__Assignment__
Would you go through the records below and copy each line with the string "YouTube"?

[[ Input data, beginning ]]

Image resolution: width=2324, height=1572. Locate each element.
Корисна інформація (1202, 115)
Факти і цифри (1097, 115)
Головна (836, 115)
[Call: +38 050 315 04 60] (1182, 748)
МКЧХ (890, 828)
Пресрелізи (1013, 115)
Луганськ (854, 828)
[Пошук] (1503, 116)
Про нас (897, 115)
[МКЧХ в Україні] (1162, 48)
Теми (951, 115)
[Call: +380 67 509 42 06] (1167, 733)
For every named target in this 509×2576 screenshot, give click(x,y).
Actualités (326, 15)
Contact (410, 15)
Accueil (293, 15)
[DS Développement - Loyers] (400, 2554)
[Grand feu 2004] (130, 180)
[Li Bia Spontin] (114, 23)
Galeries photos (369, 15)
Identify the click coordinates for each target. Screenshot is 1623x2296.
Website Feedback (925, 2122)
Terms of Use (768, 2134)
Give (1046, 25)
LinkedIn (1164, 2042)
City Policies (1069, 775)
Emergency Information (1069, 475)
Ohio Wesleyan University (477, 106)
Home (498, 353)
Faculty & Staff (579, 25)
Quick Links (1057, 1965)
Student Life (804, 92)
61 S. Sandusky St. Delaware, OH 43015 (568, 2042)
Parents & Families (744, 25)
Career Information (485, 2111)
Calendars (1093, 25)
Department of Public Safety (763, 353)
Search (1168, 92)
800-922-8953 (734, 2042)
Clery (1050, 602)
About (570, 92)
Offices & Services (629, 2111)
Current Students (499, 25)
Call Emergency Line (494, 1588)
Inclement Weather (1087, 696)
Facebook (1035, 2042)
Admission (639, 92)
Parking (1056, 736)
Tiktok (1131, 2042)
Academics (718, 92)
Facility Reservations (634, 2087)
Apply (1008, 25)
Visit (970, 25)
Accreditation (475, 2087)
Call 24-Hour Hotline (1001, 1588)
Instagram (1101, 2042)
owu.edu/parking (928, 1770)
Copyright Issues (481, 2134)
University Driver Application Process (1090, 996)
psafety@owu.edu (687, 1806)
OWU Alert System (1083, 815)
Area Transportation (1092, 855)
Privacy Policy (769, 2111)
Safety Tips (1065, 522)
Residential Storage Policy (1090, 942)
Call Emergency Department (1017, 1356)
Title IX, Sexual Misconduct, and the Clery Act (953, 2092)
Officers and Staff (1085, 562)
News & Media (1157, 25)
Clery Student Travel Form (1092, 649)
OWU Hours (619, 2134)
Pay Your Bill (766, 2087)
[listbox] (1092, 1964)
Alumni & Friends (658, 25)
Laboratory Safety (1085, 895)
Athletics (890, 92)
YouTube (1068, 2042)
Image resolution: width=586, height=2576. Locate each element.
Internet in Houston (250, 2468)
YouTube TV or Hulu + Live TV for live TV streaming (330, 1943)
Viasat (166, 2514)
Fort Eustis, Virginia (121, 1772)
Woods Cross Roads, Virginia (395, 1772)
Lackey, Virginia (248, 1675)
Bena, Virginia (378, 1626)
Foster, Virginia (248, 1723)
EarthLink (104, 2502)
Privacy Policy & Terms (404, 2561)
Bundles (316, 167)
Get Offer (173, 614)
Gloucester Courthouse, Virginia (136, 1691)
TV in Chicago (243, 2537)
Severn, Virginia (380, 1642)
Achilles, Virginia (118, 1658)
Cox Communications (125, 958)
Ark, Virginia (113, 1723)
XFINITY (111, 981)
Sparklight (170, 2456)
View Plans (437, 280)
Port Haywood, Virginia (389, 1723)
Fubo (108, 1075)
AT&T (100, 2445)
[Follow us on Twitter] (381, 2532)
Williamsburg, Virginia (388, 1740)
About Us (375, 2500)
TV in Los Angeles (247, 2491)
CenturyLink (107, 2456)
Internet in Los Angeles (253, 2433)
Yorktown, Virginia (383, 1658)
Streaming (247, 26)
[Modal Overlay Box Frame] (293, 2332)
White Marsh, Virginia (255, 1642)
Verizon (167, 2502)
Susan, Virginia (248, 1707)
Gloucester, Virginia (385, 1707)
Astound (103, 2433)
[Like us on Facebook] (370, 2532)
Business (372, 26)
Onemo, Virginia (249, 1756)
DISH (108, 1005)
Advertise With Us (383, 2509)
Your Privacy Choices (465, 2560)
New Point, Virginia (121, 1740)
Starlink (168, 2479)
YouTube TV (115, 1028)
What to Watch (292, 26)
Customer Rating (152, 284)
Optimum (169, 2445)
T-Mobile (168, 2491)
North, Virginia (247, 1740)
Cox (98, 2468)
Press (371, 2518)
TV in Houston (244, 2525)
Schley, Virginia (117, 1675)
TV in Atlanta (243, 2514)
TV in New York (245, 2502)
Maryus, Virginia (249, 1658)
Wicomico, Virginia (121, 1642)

[[ Input data, end ]]

__Response area__
YouTube (1068, 2042)
YouTube TV or Hulu + Live TV for live TV streaming (330, 1943)
YouTube TV (115, 1028)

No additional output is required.